Study questions:
1) In the introduction on nuclear transcription factors, what serves as the primary interface between our DNA and our external environment?
2) From the introduction on nuclear transcription factors, reproduce word for word the passage from "Nuclear transcription factors (NTFs)" up to and including "exist within us.".

Dietary and Nutritional Manipulation of the Nuclear Transcription Factors Peroxisome Proliferator-Activated Receptor and Sterol Regulatory Element-Binding Proteins As a Tool for Reversing the Primary Diseases of Premature Death and Delaying Aging

Introduction

Our continuous search for new substances to become the next magic pill has revealed undeniable signaling programmed into our DNA that can not only halt, but in some cases reverse, the primary etiologies that lead to aging and premature death. However, much of our tinkering has presented unexpected outcomes, false summits, and new puzzles to be solved. To safely and effectively tap into this programing, we must consider how it evolved to work. This can be achieved by looking at the symphony of signaling that occurs through the tight regulation of nuclear transcription factors.

Nuclear transcription factors (NTFs) and their response elements act as the primary interface between our DNA and our external environment. The nutrients we eat, the temperatures we experience, and our behaviors all ultimately funnel down to this interface of phenotypic expression. They activate when conditions are ripe to signal in a particular way. They can be manipulated from the inside via sirtuins or from the ever-changing environment of the intracellular space. A closer examination of these conditions, their heterodimeric partners, their agonists, and their antagonists, grants us profound insights into how their signaling evolved and how we can effectively influence NTFs through diet, nutrition, and pharmaceuticals to take advantage of the powers that we already know exist within us.

Provided material:
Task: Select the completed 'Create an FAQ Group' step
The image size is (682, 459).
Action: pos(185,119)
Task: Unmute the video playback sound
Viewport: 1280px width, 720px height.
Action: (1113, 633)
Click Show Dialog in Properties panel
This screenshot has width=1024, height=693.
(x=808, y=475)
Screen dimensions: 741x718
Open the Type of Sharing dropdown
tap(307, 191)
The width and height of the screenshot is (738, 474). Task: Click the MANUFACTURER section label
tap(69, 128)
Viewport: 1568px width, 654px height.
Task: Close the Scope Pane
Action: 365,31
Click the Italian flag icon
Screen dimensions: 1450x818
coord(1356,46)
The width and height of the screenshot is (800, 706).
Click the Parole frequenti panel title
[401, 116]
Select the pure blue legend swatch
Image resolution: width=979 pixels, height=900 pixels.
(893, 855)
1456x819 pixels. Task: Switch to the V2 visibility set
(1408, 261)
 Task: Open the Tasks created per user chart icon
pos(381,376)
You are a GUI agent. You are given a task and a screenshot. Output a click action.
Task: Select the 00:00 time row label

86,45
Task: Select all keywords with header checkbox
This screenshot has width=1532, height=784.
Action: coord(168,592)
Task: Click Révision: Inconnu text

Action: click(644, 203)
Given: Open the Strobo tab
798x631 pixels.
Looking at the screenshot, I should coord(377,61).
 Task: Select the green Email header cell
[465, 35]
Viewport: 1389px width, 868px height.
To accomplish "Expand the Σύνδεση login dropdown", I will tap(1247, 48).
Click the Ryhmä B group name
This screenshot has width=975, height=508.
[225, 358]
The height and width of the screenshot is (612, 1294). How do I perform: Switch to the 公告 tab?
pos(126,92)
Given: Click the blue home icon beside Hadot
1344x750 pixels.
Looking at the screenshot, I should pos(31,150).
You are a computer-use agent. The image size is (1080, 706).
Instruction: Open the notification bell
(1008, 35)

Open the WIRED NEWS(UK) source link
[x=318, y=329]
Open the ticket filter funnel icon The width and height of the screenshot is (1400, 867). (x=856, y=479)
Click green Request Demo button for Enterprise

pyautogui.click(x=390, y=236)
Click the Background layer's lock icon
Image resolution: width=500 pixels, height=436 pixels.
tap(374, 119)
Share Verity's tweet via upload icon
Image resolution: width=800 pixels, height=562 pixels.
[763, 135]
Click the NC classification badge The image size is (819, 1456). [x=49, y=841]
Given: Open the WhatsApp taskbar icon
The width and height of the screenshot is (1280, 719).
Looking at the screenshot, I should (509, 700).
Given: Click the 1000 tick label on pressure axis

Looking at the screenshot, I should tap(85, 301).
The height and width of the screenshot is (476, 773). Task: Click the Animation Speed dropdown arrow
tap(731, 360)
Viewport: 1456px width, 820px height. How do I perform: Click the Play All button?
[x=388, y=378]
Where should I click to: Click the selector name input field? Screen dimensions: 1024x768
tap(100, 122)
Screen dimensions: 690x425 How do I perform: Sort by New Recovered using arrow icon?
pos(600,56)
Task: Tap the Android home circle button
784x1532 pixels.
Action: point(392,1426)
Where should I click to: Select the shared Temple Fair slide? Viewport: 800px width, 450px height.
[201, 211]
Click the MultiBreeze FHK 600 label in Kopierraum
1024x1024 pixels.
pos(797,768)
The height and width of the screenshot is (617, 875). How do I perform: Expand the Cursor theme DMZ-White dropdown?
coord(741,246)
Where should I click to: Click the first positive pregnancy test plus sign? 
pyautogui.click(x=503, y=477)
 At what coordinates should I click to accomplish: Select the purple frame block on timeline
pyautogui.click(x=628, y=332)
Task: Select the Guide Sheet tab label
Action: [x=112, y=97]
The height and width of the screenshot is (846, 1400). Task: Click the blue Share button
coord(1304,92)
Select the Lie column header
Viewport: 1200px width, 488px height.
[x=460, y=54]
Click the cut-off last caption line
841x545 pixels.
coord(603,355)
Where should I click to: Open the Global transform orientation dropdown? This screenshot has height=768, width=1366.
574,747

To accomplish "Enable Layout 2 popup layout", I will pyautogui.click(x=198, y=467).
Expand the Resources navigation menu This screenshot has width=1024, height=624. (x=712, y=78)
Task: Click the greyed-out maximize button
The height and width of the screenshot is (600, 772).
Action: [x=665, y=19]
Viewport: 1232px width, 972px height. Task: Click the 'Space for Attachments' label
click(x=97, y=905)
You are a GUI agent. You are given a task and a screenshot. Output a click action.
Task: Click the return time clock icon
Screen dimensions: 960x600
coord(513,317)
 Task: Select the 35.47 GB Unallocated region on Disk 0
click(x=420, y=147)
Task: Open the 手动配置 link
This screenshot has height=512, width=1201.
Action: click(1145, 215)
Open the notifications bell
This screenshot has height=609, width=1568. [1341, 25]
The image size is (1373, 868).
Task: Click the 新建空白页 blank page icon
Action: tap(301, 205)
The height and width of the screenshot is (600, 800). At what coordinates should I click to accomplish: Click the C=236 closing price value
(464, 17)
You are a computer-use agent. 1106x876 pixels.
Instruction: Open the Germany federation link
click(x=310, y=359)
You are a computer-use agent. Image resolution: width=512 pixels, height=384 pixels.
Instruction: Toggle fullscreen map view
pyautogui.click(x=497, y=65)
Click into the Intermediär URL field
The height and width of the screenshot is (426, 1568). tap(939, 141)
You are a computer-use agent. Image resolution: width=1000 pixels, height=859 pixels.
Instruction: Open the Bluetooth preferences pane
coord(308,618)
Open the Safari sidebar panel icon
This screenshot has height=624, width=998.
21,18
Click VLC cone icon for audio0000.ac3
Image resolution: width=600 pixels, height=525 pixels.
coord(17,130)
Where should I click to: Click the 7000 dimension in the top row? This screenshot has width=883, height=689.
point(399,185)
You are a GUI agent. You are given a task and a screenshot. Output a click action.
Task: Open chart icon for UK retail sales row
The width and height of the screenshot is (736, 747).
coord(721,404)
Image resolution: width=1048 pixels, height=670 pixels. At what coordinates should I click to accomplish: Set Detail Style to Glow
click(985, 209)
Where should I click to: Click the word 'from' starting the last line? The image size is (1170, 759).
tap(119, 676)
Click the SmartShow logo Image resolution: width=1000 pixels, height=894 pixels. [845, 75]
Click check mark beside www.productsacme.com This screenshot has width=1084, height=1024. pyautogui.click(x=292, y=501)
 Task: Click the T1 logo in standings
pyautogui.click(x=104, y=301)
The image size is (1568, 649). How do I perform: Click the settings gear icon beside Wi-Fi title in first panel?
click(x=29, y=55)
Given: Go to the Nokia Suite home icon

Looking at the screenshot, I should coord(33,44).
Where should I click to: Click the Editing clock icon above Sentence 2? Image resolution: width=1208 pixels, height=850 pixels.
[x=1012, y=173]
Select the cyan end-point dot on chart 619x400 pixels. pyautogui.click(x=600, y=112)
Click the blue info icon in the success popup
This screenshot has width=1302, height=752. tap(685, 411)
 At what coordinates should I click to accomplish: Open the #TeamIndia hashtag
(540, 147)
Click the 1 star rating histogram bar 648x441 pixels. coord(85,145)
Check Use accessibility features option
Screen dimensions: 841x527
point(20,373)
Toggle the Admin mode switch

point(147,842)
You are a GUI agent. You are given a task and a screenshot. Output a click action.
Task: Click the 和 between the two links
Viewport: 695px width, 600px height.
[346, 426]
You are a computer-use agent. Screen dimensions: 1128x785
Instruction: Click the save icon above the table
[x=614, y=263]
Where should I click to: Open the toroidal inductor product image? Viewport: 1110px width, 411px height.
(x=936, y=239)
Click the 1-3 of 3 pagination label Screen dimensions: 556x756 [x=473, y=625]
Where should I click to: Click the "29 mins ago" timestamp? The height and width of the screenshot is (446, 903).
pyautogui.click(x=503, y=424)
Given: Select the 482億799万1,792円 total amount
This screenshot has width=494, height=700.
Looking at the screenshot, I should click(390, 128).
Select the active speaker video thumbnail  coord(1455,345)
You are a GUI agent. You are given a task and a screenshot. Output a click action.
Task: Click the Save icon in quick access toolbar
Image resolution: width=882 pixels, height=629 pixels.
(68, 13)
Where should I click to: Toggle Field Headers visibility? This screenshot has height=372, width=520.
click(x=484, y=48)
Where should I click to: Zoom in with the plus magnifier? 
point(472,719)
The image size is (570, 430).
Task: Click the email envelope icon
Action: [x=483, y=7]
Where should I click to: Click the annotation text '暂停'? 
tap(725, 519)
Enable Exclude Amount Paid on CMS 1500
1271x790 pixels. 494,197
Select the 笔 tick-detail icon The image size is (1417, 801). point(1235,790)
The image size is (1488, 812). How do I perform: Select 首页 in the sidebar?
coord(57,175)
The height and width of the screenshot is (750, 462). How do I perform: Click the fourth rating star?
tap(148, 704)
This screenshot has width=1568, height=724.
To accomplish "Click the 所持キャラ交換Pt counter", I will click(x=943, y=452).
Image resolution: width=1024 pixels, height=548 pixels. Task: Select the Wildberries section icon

Answers to the tasks:
1) Nuclear transcription factors (NTFs) and their response elements.

2)
Nuclear transcription factors (NTFs) and their response elements act as the primary interface between our DNA and our external environment. The nutrients we eat, the temperatures we experience, and our behaviors all ultimately funnel down to this interface of phenotypic expression. They activate when conditions are ripe to signal in a particular way. They can be manipulated from the inside via sirtuins or from the ever-changing environment of the intracellular space. A closer examination of these conditions, their heterodimeric partners, their agonists, and their antagonists, grants us profound insights into how their signaling evolved and how we can effectively influence NTFs through diet, nutrition, and pharmaceuticals to take advantage of the powers that we already know exist within us.